Unification of Memory on the Grace Hopper Nodes¶
The delivery of new GPUs for research is continuing, most notable is the new Isambard-AI cluster at Bristol. As new cutting-edge GPUs are released, software engineers are tasked with being made aware of the new architectures and features these new GPUs offer.
The new Grace-Hopper GH200 nodes, as announced in a previous blog post, consist of a 72-core NVIDIA Grace CPU and an H100 Tensor Core GPU. One of the key innovations is the NVIDIA NVLink Chip-2-Chip (C2C) and unified memory, which allows fast and seamless automation of transferring data from CPU to GPU. It also allows the GPU to be oversubscribed, allowing it to handle data much larger than it can host, potentially tackling out-of-GPU memory problems. This allows software engineers to focus on implementing algorithms without having to think too much about memory management.
This blog post will demonstrate manual GPU memory management and introduce
managed and unified memory with simple examples to illustrate its benefits.
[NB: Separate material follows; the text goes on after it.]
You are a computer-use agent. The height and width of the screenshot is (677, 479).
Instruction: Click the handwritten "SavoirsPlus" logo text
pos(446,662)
We'll try and keep this to an introductory level but the blog does assume basic
knowledge of C++, CUDA and compiling with nvcc
.
Experienced users should check the CUDA C programming guide as well as NVIDIA's technical blog on memory management.
CPU GPU Architecture¶
It's helpful to recap how the components of a computer interact. Both the CPU and RAM are mounted on the motherboard. The data your software is currently processing resides in RAM. When the CPU needs that data, it's quickly fetched from RAM over a high-speed bus. Most modern high-level programmers don't think about data fetching as this is abstracted away in most programming languages.
On consumer and gaming computers, a graphics card houses the GPU and VRAM. VRAM is dedicated memory the GPU can access via a high-speed bus on the graphics card. This card is typically installed in a PCIe slot. This means that transferring data between RAM and VRAM happens over the PCIe bus, which is slower compared to the internal buses.
When using GPUs as a programmer, you typically have to write code to explicitly manage memory and instruct transferring data from RAM to VRAM. Even when using GPU-aware Python libraries such as CuPy, PyTorch and numba, it's important to minimise the amount of transfer between RAM and VRAM and carefully manage memory to not exhaust it.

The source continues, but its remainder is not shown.